# PAGE EXTRACT

+++++

When asked whether she was facing some problems, he said, "No there was nothing like that, I myself had talked with her two days back. She was a brilliant student".
He demanded that the case must be investigated fairly and citizens should support his family.
This comes a day after people vandalized properties including a temple in Ghotki after a school principal from the minority Hindu community was booked on charges of alleged blasphemy.
The mystery around the murder of Namrita has raised suspicions with people questioning whether it was a case of forced conversion.
In recent times, several cases of forced conversion have come to the fore, highlighting religious persecution in Pakistan.
Every year, around 1,000 young Sindhi Hindu girls between the age of 12 and 28 are abducted, forcibly married and converted to Islam, US-based Sindhi Foundation has said.
According to Pakistan's own human rights commission, from January 2004 to May 2018, there were 7,430 cases of such abductions of Sindhi girls in Pakistan. The actual number is estimated to be much higher as most of the cases go unreported.
The recent incident of abduction, forcible marriage and religious conversion of a Sikh girl of Nankana Sahib is a telling example of what minorities go through in Pakistan. Jagjit Kaur daughter of the Granthi of Nanakana Sahib Gurdwara, the birthplace of Shri Guru Nanak Dev, in Pakistan, was allegedly abducted and forcibly converted to Islam after her marriage to a Muslim man.

+++++

# ENTRIES SUPPLIED
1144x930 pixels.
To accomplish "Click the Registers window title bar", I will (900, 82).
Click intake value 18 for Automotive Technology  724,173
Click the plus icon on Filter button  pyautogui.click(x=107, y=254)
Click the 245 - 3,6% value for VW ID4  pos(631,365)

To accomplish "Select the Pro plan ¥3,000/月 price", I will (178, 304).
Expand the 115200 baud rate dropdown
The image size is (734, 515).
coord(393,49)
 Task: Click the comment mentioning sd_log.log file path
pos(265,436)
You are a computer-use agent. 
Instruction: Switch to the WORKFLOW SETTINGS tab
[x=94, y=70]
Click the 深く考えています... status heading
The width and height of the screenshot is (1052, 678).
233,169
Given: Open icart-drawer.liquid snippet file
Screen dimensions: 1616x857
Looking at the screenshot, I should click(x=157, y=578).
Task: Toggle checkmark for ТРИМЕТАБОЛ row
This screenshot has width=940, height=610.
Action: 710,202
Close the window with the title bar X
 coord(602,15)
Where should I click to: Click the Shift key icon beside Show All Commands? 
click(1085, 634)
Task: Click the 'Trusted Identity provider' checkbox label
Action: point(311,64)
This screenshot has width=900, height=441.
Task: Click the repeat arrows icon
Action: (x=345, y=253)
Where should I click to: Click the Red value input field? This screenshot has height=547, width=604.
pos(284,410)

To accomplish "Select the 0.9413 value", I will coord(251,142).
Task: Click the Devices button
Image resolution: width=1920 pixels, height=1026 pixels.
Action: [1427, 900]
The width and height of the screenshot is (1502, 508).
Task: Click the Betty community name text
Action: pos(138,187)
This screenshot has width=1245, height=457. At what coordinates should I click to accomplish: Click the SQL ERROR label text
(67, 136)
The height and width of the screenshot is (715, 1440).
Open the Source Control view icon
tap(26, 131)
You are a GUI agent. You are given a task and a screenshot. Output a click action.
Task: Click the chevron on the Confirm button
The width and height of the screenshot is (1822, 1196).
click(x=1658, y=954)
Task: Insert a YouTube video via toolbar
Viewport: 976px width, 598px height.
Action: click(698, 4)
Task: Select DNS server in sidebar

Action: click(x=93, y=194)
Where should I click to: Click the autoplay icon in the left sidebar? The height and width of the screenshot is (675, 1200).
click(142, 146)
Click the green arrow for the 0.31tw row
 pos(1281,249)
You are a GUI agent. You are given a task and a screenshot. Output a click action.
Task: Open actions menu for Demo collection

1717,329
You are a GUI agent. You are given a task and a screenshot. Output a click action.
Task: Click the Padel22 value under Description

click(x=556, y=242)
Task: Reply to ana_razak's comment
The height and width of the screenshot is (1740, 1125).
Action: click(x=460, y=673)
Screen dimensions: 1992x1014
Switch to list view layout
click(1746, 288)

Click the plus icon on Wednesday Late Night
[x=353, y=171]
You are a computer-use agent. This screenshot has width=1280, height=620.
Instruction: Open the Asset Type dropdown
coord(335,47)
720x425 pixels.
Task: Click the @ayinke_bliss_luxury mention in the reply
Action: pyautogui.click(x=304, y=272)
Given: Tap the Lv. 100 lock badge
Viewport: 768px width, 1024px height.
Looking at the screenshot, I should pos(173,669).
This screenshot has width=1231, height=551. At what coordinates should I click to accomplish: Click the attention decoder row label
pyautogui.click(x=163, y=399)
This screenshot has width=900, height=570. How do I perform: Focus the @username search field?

+++++

# REQUIRED ACTION
In the news excerpt on forced conversions in Pakistan, set down the passage word for word, beginning with "According to Pakistan's" and ending after "cases go unreported.".

# WRITTEN ANSWER
According to Pakistan's own human rights commission, from January 2004 to May 2018, there were 7,430 cases of such abductions of Sindhi girls in Pakistan. The actual number is estimated to be much higher as most of the cases go unreported.